When the KelpDAO rsETH incident rippled through Aave's multi-chain ecosystem, it froze WETH reserves across several Layer 2 networks as a precautionary measure. Yet the collateral damage extends far beyond the protocols directly involved in the exploit. Linea's pure ETH suppliers—users who simply deposited native assets into Aave V3 and received aLinWETH in return, with zero leverage or collateral manipulation—now face potential haircuts and socialized loss allocation despite their complete detachment from the incident's root cause. This situation highlights a critical tension in cross-chain governance: how to fairly distribute the costs of contagion across networks with vastly different exposure levels.
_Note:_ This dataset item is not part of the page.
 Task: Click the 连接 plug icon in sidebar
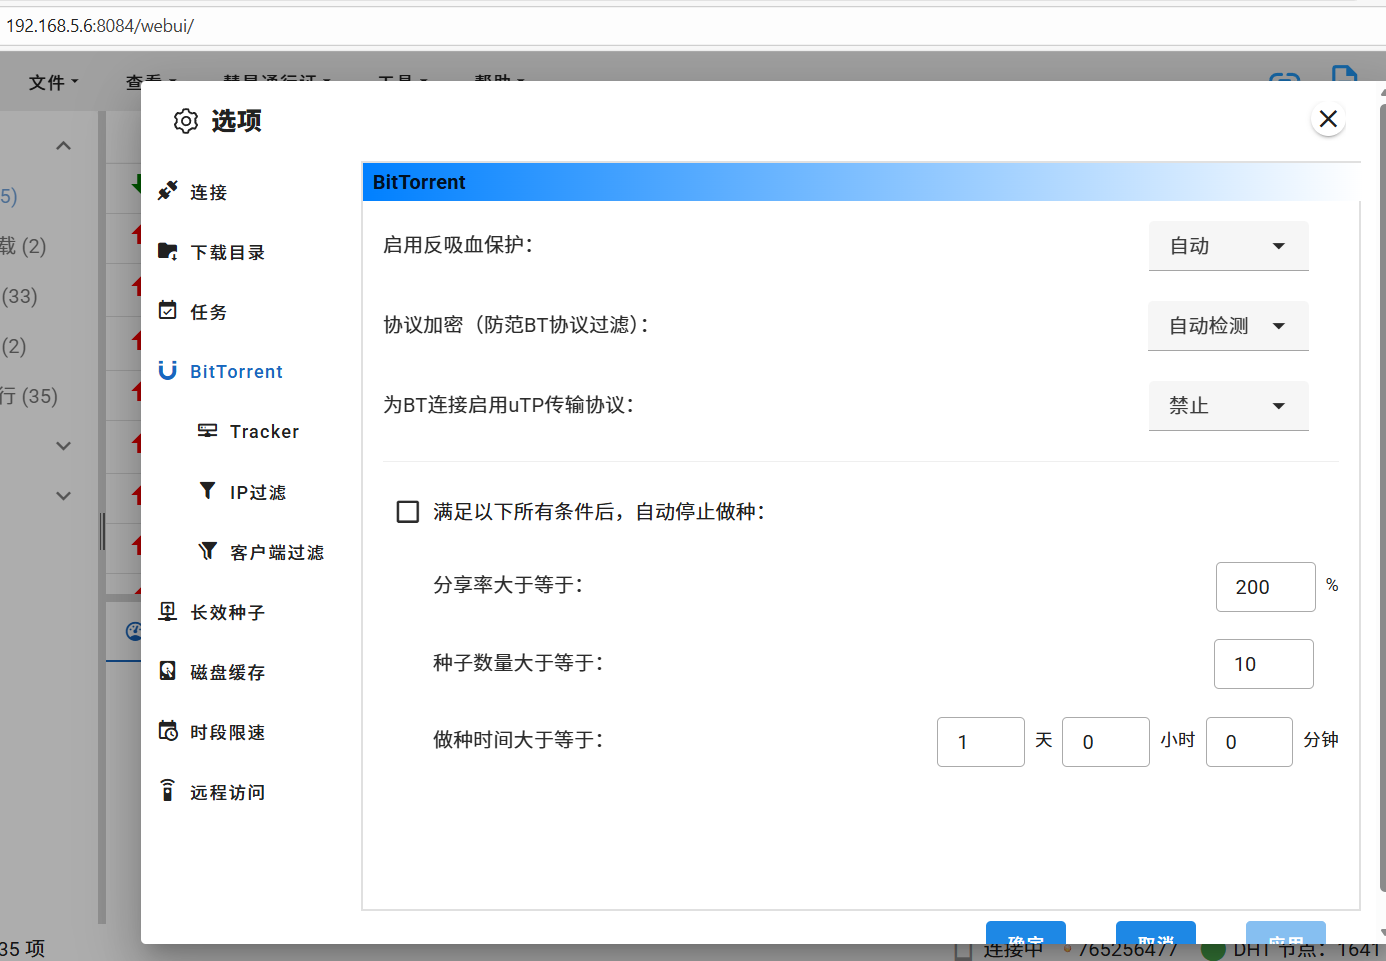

The mechanics of the freeze are understandable from a risk perspective. When rsETH became untethered from ETH's value following the bridge exploit, Aave's risk management required swift action to prevent cascading liquidations and protocol insolvency. But Linea presents a unique case study in proportionality. The network represents one of the smallest exposures to the rsETH incident among all affected chains, and its WETH reserves have remained frozen while Ethereum mainnet's WETH unfroze today with a zero loan-to-value threshold. More importantly, Linea's straightforward lenders neither created the bad debt nor engaged in the complex strategies—borrowing, looping, leveraged positions—that amplified losses elsewhere. They simply participated in basic lending, the most fundamental use case for a money market protocol.
The governance question being posed deserves serious consideration: should clean suppliers absorb costs for problems originating in separate ecosystems? The principle of risk-appropriate allocation suggests otherwise. A user who supplied ETH to Linea incurred no additional risk exposure to bridge mechanics, synthetic asset depegging, or KelpDAO's operational decisions. Penalizing them through haircuts or bad-debt socialization effectively punishes networks with lower engagement in the problematic behaviors while rewarding those with deeper connections to rsETH collateral. The alternative—prioritizing Linea WETH's unfreeze as one of the first Layer 2s given minimal exposure—would acknowledge this asymmetry and restore liquidity to participants who genuinely did nothing wrong.
This case may establish precedent for how Aave handles future multi-chain incidents, particularly as the protocol expands across additional scaling solutions and new assets with their own contagion vectors. The governance process will likely determine whether cross-chain risk management prioritizes network-by-network fairness or broader protocol-wide burden-sharing, shaping how protocols think about innocent bystanders in systemic crises.